(The problem)
Reproduce the entries from the beginning through the line containing "pyautogui.click(x=269, y=24)", substituting "Directive" for every occurrence of "Instruction" and leaving everything else as it is.
Start of Entries supplied
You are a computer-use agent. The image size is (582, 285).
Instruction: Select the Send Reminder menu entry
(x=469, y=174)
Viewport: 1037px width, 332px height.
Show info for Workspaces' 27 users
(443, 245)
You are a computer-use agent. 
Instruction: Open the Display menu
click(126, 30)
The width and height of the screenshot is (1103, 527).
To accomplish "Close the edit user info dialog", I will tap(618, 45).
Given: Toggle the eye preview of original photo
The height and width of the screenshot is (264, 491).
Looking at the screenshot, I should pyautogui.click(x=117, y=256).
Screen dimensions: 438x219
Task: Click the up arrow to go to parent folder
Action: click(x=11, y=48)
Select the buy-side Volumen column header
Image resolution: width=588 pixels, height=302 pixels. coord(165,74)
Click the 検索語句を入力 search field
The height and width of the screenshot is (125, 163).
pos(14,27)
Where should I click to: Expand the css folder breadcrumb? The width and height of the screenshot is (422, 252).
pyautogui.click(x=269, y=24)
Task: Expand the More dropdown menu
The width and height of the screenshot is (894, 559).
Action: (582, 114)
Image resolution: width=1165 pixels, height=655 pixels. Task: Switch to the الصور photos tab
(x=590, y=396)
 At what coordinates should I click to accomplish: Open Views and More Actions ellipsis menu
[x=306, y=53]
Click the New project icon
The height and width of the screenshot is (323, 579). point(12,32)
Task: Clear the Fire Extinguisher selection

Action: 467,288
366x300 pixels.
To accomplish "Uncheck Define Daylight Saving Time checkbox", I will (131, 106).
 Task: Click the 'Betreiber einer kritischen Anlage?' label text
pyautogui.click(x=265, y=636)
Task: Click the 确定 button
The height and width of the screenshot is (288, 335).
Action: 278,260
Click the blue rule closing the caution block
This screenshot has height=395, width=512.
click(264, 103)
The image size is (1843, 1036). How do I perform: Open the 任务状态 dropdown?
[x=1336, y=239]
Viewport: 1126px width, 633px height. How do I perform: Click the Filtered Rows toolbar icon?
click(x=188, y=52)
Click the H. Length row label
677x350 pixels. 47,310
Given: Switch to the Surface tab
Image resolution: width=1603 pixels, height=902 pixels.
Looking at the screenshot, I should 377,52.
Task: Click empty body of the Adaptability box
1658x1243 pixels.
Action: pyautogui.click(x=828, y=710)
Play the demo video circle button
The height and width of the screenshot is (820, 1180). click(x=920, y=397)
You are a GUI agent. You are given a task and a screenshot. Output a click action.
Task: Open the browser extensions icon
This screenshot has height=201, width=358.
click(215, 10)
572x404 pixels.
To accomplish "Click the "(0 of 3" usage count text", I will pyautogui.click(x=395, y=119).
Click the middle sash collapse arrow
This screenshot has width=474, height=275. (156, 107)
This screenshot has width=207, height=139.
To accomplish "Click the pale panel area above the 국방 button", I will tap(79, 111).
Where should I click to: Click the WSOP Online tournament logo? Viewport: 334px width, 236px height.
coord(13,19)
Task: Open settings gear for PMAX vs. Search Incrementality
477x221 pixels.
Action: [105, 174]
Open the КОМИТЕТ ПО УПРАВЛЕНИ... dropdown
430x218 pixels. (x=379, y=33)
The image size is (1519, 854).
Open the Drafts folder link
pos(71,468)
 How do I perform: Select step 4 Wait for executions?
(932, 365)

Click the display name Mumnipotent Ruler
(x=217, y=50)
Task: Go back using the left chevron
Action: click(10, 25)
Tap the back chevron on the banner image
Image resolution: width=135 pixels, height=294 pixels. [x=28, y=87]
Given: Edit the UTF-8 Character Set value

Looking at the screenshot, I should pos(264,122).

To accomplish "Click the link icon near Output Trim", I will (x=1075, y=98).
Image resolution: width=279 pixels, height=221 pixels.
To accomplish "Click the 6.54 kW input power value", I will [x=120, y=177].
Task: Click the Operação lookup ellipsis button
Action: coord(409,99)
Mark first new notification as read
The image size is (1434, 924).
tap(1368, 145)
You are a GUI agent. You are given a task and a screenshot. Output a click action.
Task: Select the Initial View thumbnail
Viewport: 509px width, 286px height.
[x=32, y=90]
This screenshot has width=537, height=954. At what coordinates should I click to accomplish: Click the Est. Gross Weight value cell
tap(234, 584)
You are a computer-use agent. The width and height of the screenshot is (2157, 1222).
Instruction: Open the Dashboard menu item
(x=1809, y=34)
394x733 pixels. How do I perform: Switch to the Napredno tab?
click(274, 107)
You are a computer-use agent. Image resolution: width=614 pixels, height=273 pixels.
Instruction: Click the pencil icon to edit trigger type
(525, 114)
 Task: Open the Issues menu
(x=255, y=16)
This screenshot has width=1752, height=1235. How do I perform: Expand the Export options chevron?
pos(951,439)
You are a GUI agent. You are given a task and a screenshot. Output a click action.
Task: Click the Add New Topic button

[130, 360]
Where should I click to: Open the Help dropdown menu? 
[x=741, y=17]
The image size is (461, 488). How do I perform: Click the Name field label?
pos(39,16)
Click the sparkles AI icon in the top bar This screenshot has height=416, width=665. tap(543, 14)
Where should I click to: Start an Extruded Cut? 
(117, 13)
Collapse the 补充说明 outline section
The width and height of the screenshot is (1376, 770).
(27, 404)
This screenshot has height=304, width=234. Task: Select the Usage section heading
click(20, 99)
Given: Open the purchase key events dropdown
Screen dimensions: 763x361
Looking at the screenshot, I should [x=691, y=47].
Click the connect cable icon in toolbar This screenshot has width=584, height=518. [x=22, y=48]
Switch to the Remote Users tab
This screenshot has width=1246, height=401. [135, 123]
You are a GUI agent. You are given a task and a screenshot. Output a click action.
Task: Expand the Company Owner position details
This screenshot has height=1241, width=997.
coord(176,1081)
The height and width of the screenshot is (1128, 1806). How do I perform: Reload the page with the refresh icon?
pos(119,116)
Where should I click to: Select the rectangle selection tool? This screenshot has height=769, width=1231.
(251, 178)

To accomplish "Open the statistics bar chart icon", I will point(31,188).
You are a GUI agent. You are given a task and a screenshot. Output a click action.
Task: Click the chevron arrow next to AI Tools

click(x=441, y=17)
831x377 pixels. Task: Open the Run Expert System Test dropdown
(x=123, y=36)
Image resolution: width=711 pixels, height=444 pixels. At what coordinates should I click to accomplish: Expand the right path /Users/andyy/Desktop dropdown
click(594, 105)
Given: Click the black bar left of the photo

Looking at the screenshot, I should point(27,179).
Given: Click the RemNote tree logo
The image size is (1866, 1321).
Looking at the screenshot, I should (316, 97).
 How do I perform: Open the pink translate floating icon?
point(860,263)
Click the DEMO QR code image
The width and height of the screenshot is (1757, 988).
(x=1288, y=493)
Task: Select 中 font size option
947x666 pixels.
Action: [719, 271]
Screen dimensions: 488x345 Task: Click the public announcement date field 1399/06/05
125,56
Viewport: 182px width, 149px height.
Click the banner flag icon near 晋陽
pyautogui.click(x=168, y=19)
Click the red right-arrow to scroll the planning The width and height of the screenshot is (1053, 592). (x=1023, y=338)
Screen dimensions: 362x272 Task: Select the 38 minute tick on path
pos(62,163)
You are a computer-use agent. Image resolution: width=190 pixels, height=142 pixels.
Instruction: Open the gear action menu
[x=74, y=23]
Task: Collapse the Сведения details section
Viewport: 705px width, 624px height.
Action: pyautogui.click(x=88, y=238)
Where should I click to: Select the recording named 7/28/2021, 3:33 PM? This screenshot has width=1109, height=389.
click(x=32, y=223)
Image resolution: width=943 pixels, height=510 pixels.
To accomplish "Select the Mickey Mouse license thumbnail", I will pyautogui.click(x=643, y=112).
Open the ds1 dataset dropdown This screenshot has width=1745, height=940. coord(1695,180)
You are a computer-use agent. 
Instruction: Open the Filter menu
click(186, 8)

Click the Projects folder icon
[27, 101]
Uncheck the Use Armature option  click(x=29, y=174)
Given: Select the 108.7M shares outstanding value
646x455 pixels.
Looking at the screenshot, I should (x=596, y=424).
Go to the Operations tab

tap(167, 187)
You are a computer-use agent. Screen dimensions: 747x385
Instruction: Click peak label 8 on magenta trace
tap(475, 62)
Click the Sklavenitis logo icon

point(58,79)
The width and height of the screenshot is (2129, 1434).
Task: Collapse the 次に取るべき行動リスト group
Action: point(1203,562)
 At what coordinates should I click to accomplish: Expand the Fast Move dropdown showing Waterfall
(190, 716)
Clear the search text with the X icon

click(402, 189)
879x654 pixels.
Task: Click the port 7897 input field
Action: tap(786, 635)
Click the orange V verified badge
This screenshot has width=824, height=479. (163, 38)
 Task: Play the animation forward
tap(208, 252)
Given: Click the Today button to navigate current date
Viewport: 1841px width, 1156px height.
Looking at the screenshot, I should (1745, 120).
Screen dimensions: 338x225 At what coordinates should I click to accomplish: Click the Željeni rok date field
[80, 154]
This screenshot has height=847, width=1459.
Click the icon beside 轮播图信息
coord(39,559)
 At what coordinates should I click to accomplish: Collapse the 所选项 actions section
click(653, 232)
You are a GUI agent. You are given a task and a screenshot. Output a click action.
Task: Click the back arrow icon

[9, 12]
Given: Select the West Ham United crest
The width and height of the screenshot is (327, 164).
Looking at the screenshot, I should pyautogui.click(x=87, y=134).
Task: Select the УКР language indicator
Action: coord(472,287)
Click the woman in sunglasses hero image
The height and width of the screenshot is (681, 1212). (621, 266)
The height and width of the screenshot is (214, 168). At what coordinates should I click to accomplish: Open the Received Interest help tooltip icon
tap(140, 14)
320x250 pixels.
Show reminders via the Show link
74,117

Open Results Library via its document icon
End of Entries supplied
(Response to this exercise)
You are a computer-use agent. The image size is (582, 285).
Directive: Select the Send Reminder menu entry
(x=469, y=174)
Viewport: 1037px width, 332px height.
Show info for Workspaces' 27 users
(443, 245)
You are a computer-use agent. 
Directive: Open the Display menu
click(126, 30)
The width and height of the screenshot is (1103, 527).
To accomplish "Close the edit user info dialog", I will tap(618, 45).
Given: Toggle the eye preview of original photo
The height and width of the screenshot is (264, 491).
Looking at the screenshot, I should pyautogui.click(x=117, y=256).
Screen dimensions: 438x219
Task: Click the up arrow to go to parent folder
Action: click(x=11, y=48)
Select the buy-side Volumen column header
Image resolution: width=588 pixels, height=302 pixels. coord(165,74)
Click the 検索語句を入力 search field
The height and width of the screenshot is (125, 163).
pos(14,27)
Where should I click to: Expand the css folder breadcrumb? The width and height of the screenshot is (422, 252).
pyautogui.click(x=269, y=24)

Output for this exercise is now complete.